For five decades, Austin’s Asleep at the Wheel has carried the torch for Western swing. Winners of 10 Grammys, they’ve collaborated with everyone from Willie Nelson to Jamey Johnson to Huey Lewis. to Old Crow Medicine Show.
Despite playing what is “hard-core country music,” the Wheel has long attracted fans who don’t normally feel drawn to country. Part of this is the great divide between country through the ’50s and the Nashville sound that succeeded it. As Tyler Mahan Coe has said on his podcast Cocaine & Rhinestones, there’s no real distinction between honky-tonk and early rock ‘n’ roll. Asleep at the Wheel may have fiddles, but they also have drums and sax, and they rock hard.

───

◆ **TASK 1**
According to the Asleep at the Wheel passage, how many Grammys has the band won?
◆ **TASK 2**
Please extract the stretch of the Asleep at the Wheel passage from "For five decades, Austin’s" through "they rock hard.".
Use only the Asleep at the Wheel passage as your source.

◆ **DATASET RECORDS**
───

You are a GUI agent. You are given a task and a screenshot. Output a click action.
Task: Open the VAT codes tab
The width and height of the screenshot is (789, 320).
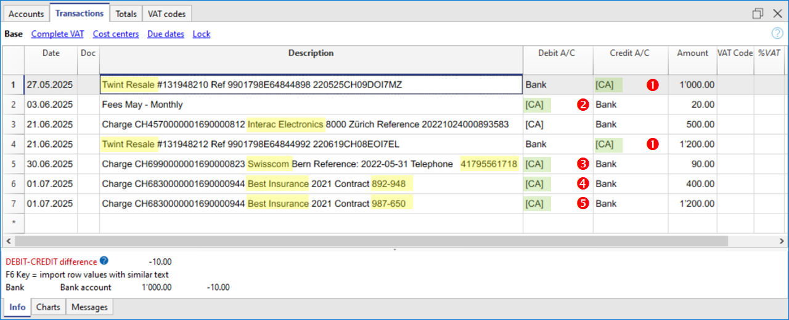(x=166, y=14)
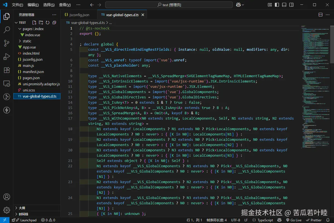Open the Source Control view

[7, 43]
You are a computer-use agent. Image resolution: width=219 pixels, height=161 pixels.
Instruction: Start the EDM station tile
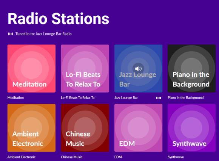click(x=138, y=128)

───

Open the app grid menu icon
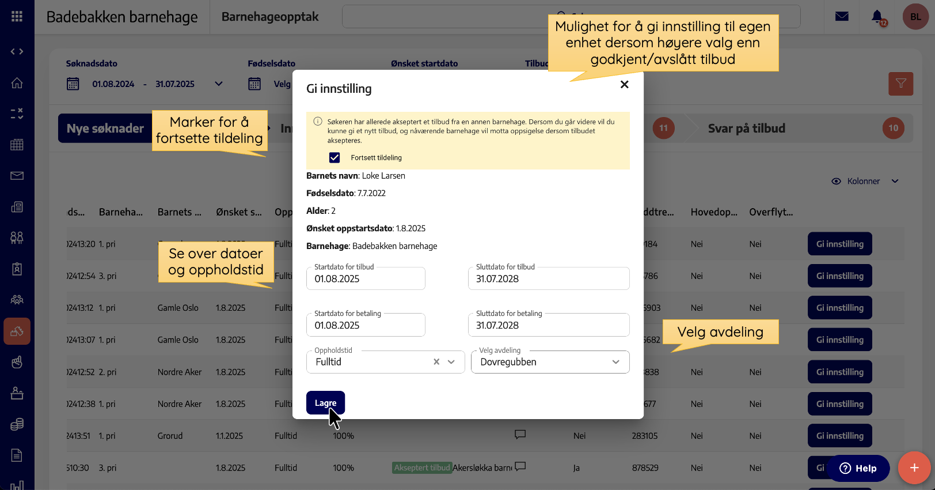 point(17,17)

───

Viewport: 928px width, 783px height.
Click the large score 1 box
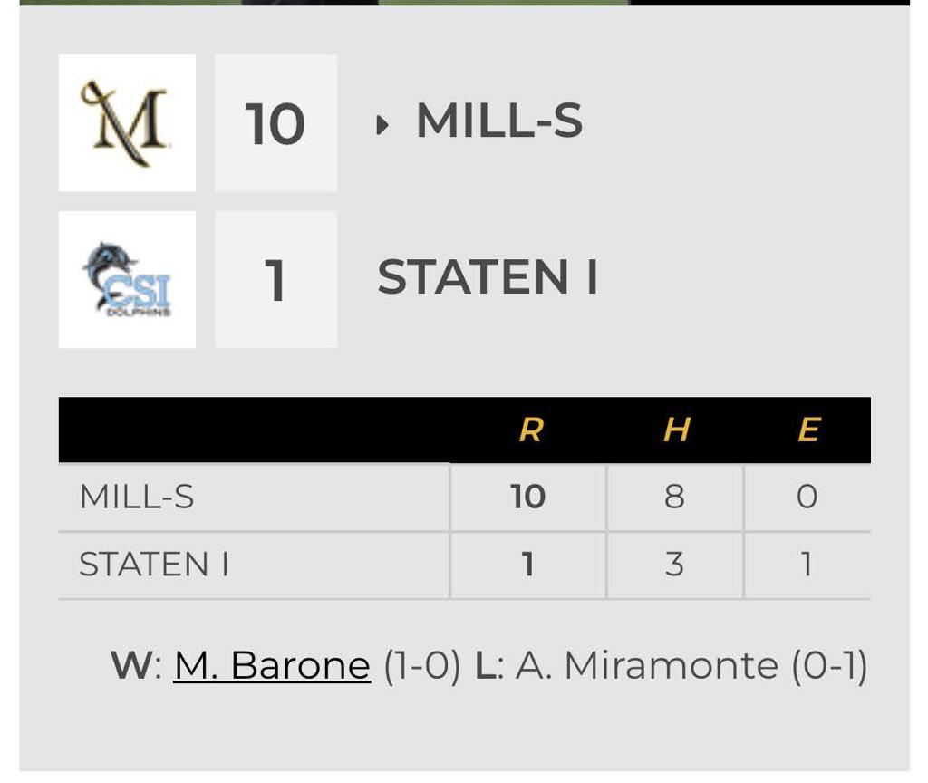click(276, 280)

───

◆ **OUTPUT 1**
10

◆ **OUTPUT 2**
For five decades, Austin’s Asleep at the Wheel has carried the torch for Western swing. Winners of 10 Grammys, they’ve collaborated with everyone from Willie Nelson to Jamey Johnson to Huey Lewis. to Old Crow Medicine Show.
Despite playing what is “hard-core country music,” the Wheel has long attracted fans who don’t normally feel drawn to country. Part of this is the great divide between country through the ’50s and the Nashville sound that succeeded it. As Tyler Mahan Coe has said on his podcast Cocaine & Rhinestones, there’s no real distinction between honky-tonk and early rock ‘n’ roll. Asleep at the Wheel may have fiddles, but they also have drums and sax, and they rock hard.